Text shown |
Distance per Kick (DPK)

I've been playing around with my kick (again) after recently getting a chance to train with Misty Hyman as well as talking with one of our coaches from Japan who trains Kohei Kawamoto (who works out with us on occasion as well)...Coach Tako has been pushing me to work on the "up-kick" (on fly, downward on back SDK) and in turn I've been having some swimmers I coach do the same. As obvious as it may sound it seems many people (myself included) focus so much on how fast they are trying to SDK that it may in fact be working against them as it requires such a massive amount of effort. My latest "tinkering" is try and actually gauge my distance per kick underwater (using the lane lines and/or cross lines on the pool bottom as a referance). What I'm finding is that there is a definite and measurable difference by how fast I move thru the water when I "tempo-play" with my kicks and incorporate more of the power in the opposite direction. For me I actually start with several slower/bigger SDK's and then move into fast/smaller kicks...focusing from not just kicking from my core but also using more snap from the knee's. It's had fro me to articulate...and its something that I've only been playing with a couple of weeks but just the awarenes of how far I'm going/how fast vs. simply kicking as hard as possible with the same tempo seems to have made a big difference.

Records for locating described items

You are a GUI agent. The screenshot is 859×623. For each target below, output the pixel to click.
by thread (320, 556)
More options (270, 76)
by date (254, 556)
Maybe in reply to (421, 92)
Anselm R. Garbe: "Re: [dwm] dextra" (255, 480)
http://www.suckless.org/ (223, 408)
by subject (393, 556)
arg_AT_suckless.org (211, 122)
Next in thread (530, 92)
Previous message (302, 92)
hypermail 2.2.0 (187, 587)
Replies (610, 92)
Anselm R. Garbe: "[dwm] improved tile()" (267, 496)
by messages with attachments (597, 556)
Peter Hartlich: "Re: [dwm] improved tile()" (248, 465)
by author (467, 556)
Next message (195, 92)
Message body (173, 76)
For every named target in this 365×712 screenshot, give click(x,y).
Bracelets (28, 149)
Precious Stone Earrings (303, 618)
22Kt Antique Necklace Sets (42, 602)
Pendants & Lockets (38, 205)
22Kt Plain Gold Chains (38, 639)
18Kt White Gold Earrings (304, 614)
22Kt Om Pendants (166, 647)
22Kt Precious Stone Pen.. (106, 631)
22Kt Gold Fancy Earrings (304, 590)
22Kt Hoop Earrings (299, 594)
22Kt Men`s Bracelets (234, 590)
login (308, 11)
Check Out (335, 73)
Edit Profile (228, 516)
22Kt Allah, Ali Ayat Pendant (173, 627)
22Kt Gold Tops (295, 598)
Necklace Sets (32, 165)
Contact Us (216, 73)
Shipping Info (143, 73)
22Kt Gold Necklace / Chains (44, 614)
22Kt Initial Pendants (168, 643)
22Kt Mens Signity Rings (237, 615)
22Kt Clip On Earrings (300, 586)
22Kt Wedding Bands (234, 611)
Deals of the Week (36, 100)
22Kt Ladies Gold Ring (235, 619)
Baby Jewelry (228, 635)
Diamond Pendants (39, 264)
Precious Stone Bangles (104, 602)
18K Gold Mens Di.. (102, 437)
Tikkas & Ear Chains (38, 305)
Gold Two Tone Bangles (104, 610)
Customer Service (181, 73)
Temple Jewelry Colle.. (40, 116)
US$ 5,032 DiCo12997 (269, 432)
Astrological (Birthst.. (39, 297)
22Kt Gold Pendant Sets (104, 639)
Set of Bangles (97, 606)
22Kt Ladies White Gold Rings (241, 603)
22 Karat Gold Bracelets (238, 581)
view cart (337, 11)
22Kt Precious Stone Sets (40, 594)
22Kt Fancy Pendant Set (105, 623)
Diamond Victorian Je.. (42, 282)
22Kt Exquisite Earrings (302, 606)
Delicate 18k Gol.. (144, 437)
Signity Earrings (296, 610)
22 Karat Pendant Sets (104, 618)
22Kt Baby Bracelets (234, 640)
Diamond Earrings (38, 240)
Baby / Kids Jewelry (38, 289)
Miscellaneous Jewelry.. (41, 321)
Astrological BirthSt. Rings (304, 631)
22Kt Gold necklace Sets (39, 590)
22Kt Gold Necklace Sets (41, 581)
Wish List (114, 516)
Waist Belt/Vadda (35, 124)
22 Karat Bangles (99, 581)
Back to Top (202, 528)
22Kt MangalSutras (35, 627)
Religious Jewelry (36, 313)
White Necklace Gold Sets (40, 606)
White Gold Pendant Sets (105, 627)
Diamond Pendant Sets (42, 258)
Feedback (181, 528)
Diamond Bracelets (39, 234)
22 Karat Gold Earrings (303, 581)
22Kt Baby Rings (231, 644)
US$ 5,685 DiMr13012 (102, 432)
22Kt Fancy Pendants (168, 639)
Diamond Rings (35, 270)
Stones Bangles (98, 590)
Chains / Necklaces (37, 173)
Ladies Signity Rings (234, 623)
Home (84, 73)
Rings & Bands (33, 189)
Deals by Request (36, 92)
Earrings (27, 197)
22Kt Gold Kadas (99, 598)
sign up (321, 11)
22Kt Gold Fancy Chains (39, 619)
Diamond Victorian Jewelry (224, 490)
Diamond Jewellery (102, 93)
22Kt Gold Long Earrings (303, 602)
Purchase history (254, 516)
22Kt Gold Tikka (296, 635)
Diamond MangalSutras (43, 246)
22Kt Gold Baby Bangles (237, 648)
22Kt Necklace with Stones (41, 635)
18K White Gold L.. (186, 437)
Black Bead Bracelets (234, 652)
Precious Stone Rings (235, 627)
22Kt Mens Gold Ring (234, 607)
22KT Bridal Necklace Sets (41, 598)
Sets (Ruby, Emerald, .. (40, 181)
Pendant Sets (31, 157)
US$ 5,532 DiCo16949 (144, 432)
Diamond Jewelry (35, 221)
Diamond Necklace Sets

Problems to solve |
**a.** Output the post on distance per kick in full, word for word.
**b.** Please give the entry lines starting at the line that contains "22Kt Wedding Bands (234, 611)" and ending at the line that contains "Delicate 18k Gol.. (144, 437)", both included, as a Markdown table with the columns Position and Entry. Leave out blank lines and anything outside that range.
The post on distance per kick and the entries are separate, unrelated material.

Results for each task |
**a.**
Distance per Kick (DPK)

I've been playing around with my kick (again) after recently getting a chance to train with Misty Hyman as well as talking with one of our coaches from Japan who trains Kohei Kawamoto (who works out with us on occasion as well)...Coach Tako has been pushing me to work on the "up-kick" (on fly, downward on back SDK) and in turn I've been having some swimmers I coach do the same. As obvious as it may sound it seems many people (myself included) focus so much on how fast they are trying to SDK that it may in fact be working against them as it requires such a massive amount of effort. My latest "tinkering" is try and actually gauge my distance per kick underwater (using the lane lines and/or cross lines on the pool bottom as a referance). What I'm finding is that there is a definite and measurable difference by how fast I move thru the water when I "tempo-play" with my kicks and incorporate more of the power in the opposite direction. For me I actually start with several slower/bigger SDK's and then move into fast/smaller kicks...focusing from not just kicking from my core but also using more snap from the knee's. It's had fro me to articulate...and its something that I've only been playing with a couple of weeks but just the awarenes of how far I'm going/how fast vs. simply kicking as hard as possible with the same tempo seems to have made a big difference.

**b.**
| Position | Entry |
|---|---|
| 1 | 22Kt Wedding Bands (234, 611) |
| 2 | Deals of the Week (36, 100) |
| 3 | 22Kt Ladies Gold Ring (235, 619) |
| 4 | Baby Jewelry (228, 635) |
| 5 | Diamond Pendants (39, 264) |
| 6 | Precious Stone Bangles (104, 602) |
| 7 | 18K Gold Mens Di.. (102, 437) |
| 8 | Tikkas & Ear Chains (38, 305) |
| 9 | Gold Two Tone Bangles (104, 610) |
| 10 | Customer Service (181, 73) |
| 11 | Temple Jewelry Colle.. (40, 116) |
| 12 | US$ 5,032 DiCo12997 (269, 432) |
| 13 | Astrological (Birthst.. (39, 297) |
| 14 | 22Kt Gold Pendant Sets (104, 639) |
| 15 | Set of Bangles (97, 606) |
| 16 | 22Kt Ladies White Gold Rings (241, 603) |
| 17 | 22 Karat Gold Bracelets (238, 581) |
| 18 | view cart (337, 11) |
| 19 | 22Kt Precious Stone Sets (40, 594) |
| 20 | 22Kt Fancy Pendant Set (105, 623) |
| 21 | Diamond Victorian Je.. (42, 282) |
| 22 | 22Kt Exquisite Earrings (302, 606) |
| 23 | Delicate 18k Gol.. (144, 437) |